İnsan topluluklarının korunmaya, düzene ve adalete ihtiyaçları vardır; devlet de bu ihtiyaçlardan doğmuştur. Adaletin gerçekleşmesinde bağlayıcı hukuk kuralları kadar onları uygulayan yönetici ve hâkimlerle hakkın veya suçun ispatı için gerekli bulunan şahitler önemli rol oynamaktadırlar.

Adalet görevlilerinin doğruluktan sapmalarına sebep olan amilleri iki gruba ayırmak mümkündür: Maddî menfaat, manevi eğilim ve değerler. Ayetin gerek “Kendiniz, ana-babanız veya akrabanız aleyhine de olsa” kısmı, gerekse “zengin olsunlar, yoksul olsunlar” kısmı bunları bir genel anlatım üslûbu içinde ihtiva etmektedir.

Hâkim ve şahitler elde edecekleri veya elden kaçırmak istemedikleri şahsî menfaatleri veya yakınlarının menfaatleri sebebiyle adaletten sapabilmektedirler. Ayrıca davacı ve davalının sosyal, ekonomik ve siyasî durumu da şahit ve hâkimleri etkileyebilmektedir. Hâlbuki zengin de yoksul da Allah’ın kullarıdır, onları içinde bulundukları duruma göre değerlendirecek, haklarında hayırlı olanı lütfedecek, sorumluluklarını belirleyecek ve hikmetinin bir sonucu olarak dilediğinde özel lütuflarda bulunacak olan da Allah’tır. İnsanların O’nun yerine geçmeye, adaleti saptırma pahasına kayırmaya hakları yoktur.

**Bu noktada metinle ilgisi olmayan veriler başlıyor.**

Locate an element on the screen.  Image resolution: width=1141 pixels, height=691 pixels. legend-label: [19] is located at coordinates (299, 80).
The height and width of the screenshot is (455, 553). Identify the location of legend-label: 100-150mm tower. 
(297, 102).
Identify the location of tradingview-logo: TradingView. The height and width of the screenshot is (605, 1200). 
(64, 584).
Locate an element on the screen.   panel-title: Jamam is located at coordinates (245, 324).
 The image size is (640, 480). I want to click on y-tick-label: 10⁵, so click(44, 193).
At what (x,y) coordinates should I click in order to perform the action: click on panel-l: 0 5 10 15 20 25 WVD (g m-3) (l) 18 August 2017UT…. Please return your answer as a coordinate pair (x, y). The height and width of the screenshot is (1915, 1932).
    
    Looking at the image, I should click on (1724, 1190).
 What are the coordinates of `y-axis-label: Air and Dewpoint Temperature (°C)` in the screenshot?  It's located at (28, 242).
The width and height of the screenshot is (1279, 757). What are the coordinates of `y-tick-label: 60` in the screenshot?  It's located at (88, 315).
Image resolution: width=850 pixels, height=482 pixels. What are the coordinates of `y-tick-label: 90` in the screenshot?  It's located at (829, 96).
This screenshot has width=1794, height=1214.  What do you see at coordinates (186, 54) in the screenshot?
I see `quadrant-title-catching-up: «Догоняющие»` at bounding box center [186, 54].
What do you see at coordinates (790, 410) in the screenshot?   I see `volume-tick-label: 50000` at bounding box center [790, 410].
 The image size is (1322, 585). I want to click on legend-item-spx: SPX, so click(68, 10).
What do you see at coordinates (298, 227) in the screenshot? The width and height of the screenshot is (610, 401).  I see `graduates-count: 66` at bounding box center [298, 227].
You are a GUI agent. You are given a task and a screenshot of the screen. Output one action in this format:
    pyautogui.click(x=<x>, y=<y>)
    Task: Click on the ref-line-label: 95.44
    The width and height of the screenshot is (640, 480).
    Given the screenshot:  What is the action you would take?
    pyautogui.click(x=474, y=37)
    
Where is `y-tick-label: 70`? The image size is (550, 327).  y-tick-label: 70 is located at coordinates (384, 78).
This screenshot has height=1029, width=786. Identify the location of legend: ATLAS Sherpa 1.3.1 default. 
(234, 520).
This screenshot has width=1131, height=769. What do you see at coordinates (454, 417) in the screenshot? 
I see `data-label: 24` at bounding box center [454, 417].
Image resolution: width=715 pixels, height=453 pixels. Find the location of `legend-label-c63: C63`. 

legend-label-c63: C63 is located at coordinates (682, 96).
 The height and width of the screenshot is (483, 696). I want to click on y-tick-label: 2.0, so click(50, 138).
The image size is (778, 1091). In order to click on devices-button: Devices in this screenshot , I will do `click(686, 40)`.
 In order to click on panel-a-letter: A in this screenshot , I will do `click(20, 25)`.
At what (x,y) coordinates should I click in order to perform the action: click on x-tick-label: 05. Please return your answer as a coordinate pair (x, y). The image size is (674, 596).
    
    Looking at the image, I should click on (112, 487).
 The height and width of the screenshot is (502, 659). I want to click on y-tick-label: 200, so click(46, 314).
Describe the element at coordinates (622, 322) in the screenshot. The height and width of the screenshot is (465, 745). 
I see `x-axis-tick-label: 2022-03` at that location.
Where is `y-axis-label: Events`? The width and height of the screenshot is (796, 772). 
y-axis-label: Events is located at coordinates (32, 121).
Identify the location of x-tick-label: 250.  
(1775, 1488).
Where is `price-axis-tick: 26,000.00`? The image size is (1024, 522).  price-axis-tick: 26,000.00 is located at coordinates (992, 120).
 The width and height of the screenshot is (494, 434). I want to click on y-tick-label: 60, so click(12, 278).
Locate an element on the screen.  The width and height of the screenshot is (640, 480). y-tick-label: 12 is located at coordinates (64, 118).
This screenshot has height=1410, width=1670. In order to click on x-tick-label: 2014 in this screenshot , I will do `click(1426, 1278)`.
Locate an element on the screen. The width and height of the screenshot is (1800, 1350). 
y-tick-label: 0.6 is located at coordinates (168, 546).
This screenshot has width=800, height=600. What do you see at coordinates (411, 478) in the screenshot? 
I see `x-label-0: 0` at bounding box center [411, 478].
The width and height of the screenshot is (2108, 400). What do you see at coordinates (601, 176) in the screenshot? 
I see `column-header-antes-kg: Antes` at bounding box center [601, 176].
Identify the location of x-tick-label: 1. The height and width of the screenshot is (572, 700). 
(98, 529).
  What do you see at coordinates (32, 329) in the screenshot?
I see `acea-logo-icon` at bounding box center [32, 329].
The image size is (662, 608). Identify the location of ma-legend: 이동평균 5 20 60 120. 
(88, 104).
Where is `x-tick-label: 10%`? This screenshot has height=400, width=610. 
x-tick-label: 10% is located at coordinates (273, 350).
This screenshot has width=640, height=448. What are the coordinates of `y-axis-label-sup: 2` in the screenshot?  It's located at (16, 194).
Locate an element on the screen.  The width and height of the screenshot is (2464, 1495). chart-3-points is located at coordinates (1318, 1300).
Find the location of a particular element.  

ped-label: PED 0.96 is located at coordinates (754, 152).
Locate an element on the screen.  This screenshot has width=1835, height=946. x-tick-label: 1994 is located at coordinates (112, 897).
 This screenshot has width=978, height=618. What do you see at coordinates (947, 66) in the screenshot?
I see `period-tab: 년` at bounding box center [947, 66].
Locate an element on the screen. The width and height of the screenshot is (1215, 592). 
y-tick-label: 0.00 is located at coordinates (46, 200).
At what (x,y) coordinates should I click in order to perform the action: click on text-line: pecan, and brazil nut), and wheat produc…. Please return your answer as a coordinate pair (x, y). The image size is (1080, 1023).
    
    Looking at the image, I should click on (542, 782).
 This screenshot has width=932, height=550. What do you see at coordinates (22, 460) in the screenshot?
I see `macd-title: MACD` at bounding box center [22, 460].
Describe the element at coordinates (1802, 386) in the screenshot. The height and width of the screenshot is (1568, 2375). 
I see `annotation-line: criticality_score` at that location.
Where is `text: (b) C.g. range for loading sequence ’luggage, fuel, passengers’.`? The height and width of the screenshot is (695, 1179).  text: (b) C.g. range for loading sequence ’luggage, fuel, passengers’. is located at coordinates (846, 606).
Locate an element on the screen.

Bu sebeplerle gerek hâkimlerin ve gerekse şahitlerin haksız tarafa meyletmeleri veya hakkın ortaya çıkmasını, adaletin gerçekleşmesini engellemek için hükümden ve şahitlikten geri durmaları, mahkemeyi oyalayan davranışlar içine girmeleri de yalancı şahitlik ve hukuka aykırı hüküm kadar adalete aykırı bulunduğundan ayet bunları da yasaklamış, bazı şeyleri halktan gizlemek mümkün olsa bile Allah’tan gizlemenin imkânsız olduğunu vurgulamıştır. (Kur’an Yolu Tefsiri C.2 S.159)

Adalette son söz Allah’ındır

Mutlak adalette son söz Allah’ındır. Allah her şeyi ilmiyle görür. Hiç bir şey ondan gizlenemez.

Nisa: 108.Ayet “Onlar yaptıklarını insanlardan gizleyebildiler ama Allah’tan gizleyemezler. Çünkü gecenin karanlığında, Allah’ın tasvip etmediği düşünce ve inançları ne zaman tasarlasalar Allah onların yanı başındadır ve Allah onların bütün yaptıklarını (ilmiyle) kuşatır.”